Namun, beberapa peralatan seperti instrumen komunikasi dan kacamata penglihatan di malam hari dapat membantu Taliban. Beberapa peralatan tadi dikabarkan telah digunakan unit elit Badri 313 untuk menjaga tempat penting Afghanistan, salah satunya Bandara Internasional Kabul.
Sementara itu, pemerintah AS membuat beberapa upaya untuk mencegah 'pewarisan' senjata ini. Salah satu usahanya adalah memastikan pemberian senjata AS pada pasukan negara lain berjalan aman, dari perjalanan hingga tempat tujuan.
Pejabat AS yang bertanggung jawab akan pemberian senjata ini harus memastikan keamanan senjata sampai pada personel resmi yang memang dicanangkan untuk menerima senjata itu. Para pejabat itu juga harus mencatat secara cermat senjata itu diberikan ke tentara mana dan terus melacaknya.
Tak hanya senjata, AS juga meninggalkan data biometrik di negara itu. Database biometrik ini berpotensi digunakan Taliban untuk mencari warga Afghanistan maupun luar negeri yang mendukung pendudukan AS di negara itu.

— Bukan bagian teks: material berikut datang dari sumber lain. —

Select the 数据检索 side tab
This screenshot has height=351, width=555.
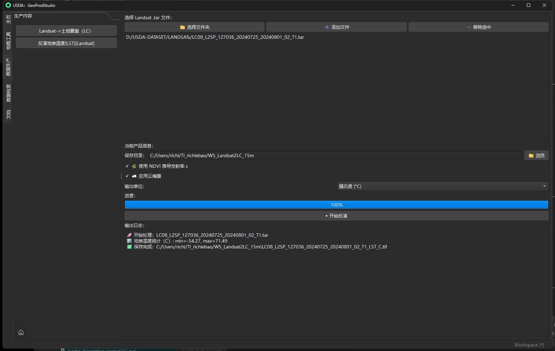tap(8, 93)
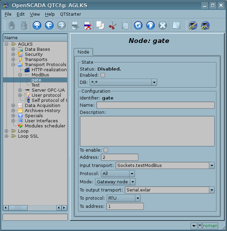Click the Up navigation arrow icon
The height and width of the screenshot is (231, 227).
(x=37, y=26)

Melansir AP News, ada indikasi data pemerintah Afghanistan sebelumnya mungkin telah digunakan Taliban sejak berkuasa kembali pada 15 Agustus. Data itu dikhawatirkan untuk identifikasi dan intimidasi warga Afghanistan yang bekerja dengan pasukan AS.
Direktur Layanan Publik Seth Moulton Neesha Suarez bahwa sejumlah warga Afghanistan, terutama yang bekerja dengan AS sebelumnya, menerima panggilan telepon, teks, dan pesan WhatsApp yang tidak menyenangkan dan mengancam.
Walaupun data itu hanya dapat diakses oleh pihak berwenang, Taliban dapat meretasnya bila mereka tidak menemukan orang yang mau membuka data itu.
Tak hanya Taliban yang berpotensi menyalahkan gunakan data tadi. Profesor Universitas Boston John Woodward mengkhawatirkan data tersebut dapat diraih dan digunakan oleh badan intelijen yang bermusuhan dengan AS.
"ISI (Intelijen Pakistan) akan tertarik untuk mengetahui siapa yang bekerja untuk Amerika," kata Woodward dalam AP News.